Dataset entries
- - -
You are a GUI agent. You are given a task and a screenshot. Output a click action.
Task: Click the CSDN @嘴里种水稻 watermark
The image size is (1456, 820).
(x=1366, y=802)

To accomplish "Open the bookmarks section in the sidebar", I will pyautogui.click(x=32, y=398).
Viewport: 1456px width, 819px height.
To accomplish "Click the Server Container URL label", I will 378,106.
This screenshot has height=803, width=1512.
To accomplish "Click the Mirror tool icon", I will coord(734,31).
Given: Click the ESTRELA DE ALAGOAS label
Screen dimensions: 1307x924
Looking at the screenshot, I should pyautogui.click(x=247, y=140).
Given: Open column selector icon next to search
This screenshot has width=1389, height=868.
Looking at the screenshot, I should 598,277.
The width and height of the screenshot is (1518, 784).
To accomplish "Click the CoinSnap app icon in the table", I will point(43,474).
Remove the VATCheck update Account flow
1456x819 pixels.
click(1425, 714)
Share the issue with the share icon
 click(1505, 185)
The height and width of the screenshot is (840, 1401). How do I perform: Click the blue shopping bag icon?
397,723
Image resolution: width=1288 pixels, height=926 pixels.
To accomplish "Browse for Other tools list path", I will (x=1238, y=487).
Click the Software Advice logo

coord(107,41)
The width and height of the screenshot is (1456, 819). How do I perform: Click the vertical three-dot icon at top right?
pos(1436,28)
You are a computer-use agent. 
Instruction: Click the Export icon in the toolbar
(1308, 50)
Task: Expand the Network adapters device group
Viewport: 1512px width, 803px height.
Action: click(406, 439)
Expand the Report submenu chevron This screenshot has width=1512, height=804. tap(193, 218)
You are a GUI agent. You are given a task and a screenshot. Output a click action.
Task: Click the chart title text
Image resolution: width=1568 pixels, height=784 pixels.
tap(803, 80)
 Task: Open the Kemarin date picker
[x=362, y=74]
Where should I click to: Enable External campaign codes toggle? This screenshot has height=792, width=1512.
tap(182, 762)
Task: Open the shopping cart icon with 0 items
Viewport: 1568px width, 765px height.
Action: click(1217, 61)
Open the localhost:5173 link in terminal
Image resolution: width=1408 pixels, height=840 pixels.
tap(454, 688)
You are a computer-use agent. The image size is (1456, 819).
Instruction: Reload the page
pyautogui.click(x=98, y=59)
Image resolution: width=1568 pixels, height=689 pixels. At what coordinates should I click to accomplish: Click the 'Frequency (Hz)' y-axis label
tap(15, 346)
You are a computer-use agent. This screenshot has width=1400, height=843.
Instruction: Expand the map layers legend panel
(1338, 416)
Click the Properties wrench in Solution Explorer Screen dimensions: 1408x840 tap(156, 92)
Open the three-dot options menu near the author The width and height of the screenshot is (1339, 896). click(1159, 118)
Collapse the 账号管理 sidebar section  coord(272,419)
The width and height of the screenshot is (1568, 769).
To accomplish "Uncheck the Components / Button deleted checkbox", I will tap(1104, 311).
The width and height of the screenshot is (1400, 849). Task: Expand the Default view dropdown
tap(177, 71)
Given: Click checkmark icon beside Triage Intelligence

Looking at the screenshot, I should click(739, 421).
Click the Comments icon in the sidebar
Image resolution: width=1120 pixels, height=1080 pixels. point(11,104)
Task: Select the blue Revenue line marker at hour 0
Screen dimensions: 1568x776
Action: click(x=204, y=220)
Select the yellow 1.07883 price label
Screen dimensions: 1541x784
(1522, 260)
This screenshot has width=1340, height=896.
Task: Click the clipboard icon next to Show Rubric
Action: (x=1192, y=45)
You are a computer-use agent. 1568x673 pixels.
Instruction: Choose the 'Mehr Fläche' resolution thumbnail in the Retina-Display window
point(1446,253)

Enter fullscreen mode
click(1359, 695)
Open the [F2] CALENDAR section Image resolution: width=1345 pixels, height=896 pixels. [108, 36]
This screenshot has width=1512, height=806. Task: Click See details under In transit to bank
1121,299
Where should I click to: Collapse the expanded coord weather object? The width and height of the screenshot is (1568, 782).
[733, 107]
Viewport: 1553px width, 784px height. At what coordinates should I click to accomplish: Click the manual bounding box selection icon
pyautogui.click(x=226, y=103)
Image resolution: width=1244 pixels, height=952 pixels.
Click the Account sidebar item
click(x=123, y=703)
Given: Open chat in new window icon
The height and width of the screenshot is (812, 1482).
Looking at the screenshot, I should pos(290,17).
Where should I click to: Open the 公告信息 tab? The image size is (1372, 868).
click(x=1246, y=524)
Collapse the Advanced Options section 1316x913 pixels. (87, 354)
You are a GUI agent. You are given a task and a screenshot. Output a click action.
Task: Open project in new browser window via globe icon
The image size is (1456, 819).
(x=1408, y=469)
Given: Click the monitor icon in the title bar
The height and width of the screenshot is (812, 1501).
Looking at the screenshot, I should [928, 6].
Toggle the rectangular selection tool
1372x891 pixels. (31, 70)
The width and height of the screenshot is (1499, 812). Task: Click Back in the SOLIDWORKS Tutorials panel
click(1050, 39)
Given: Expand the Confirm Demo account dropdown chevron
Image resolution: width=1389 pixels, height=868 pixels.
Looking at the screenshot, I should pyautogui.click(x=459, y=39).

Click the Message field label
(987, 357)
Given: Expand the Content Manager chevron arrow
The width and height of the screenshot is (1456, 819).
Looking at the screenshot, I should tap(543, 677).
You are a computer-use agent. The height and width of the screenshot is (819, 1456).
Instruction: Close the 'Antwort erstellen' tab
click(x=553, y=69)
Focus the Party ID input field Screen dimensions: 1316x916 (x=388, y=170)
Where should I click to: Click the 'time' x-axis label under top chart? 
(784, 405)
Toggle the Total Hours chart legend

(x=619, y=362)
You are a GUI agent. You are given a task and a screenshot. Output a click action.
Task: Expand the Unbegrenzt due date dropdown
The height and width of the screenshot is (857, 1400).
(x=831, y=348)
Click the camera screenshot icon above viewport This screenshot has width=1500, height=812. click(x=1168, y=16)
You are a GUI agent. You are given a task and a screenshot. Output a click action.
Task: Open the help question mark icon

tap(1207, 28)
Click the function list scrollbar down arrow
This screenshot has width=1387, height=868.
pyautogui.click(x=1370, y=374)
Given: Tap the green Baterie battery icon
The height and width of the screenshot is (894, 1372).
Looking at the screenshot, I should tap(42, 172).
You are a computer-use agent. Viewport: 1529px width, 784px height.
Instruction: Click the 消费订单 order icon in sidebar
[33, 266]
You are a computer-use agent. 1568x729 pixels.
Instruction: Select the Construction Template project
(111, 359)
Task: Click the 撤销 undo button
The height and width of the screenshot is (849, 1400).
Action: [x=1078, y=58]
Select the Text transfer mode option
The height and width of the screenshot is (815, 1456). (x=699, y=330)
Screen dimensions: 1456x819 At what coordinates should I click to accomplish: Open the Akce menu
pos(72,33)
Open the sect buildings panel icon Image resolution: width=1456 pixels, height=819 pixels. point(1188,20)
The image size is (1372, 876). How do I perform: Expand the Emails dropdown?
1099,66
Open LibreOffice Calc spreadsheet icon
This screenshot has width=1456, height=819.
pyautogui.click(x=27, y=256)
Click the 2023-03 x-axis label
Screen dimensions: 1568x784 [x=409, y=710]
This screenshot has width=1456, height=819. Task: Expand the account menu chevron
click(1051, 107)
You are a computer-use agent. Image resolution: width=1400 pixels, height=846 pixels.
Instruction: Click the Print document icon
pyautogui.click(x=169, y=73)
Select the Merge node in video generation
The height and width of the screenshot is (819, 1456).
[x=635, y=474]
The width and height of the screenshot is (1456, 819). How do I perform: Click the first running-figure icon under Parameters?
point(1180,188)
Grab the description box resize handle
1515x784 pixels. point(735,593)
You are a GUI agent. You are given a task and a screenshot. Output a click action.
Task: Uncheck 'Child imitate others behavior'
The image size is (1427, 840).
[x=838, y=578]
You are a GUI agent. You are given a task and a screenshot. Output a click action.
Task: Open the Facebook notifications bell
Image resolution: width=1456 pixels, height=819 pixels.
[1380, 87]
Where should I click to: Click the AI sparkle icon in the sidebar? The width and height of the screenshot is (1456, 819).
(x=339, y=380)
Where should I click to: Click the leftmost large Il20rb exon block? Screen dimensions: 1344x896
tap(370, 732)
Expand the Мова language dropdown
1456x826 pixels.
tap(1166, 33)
- - -
» **How to complete this task**
The lines of the data, from the first through the one containing "Viewport: 1456px width, 819px height.", are to be transcribed exactly.

» **Worked solution**
You are a GUI agent. You are given a task and a screenshot. Output a click action.
Task: Click the CSDN @嘴里种水稻 watermark
The image size is (1456, 820).
(x=1366, y=802)

To accomplish "Open the bookmarks section in the sidebar", I will pyautogui.click(x=32, y=398).
Viewport: 1456px width, 819px height.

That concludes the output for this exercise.